'It’s treatable, it’s not an issue': Hotelier John Brennan opens up about living with incurable cancer

The presenter, best known for hosting At Your Service with brother Francis, told The Late Late Show that “it’s treatable, it’s not an issue”.
'It’s treatable, it’s not an issue': Hotelier John Brennan opens up about living with incurable cancer
John Brennan

Hotelier John Brennan has revealed that he is living with incurable cancer.

The presenter, best known for hosting At Your Service with brother Francis, told The Late Late Show that “it’s treatable, it’s not an issue”.

He said he has been cocooned since last October after having a second course of scheduled chemo.

He said the first time he had chemo it was 2011.

“It was the 16 March, 2011 and I had my gallbladder out,” he told host Ryan Tubridy.

“The surgeon who took out the gallbladder…there was a little nugget on the side of it and he said they’d just take it because it was too big.”

John said the doctor sent it away to get analysed and they realised there was cancer in it.

John with his brother Francis.
John with his brother Francis.

“So then he phones me three weeks later and he says ‘listen, I’ve got some bad news for you blah blah blah’.

“He said ‘I’ve a great lady in Cork, Mary Cahill. Go and see Mary’.”

John said that after filming in Tipperary he went to Cork for his appointment “and Mary tells us [John and his wife Gwen] it’s stage four.

"I'm sitting looking at her thinking 4 out of 4, 4 out of 5, 4 out of 10, 4 out of 100. You don't want to ask because you really don't want to know the truth…”

John said that he was diagnosed with non Hodgkin's lymphoma.

He said the type of cancer was treatable but it’s not curable “but that’s fine. It’s treatable, it’s not an issue.”

When asked about his attitude to his diagnosis, John said “there’s professionals there to look after you” adding “you have to get on with it.”

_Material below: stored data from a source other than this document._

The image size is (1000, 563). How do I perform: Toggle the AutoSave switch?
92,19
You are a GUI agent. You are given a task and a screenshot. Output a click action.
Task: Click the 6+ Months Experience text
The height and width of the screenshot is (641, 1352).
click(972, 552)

He added: “We’re born with a disease called life. And no matter what happens us we’re all going to end at some stage.

“Some of us get toothaches and some of us get cancer. I got cancer and that’s just the way it is.

“There’s no point getting excited over it.”

He said: “I was only meant to get four to five years out of the first dose of chemo and I got eight and a half years.”

“So I’ve done very, very well. And even during the treatment, I've never had side effects.”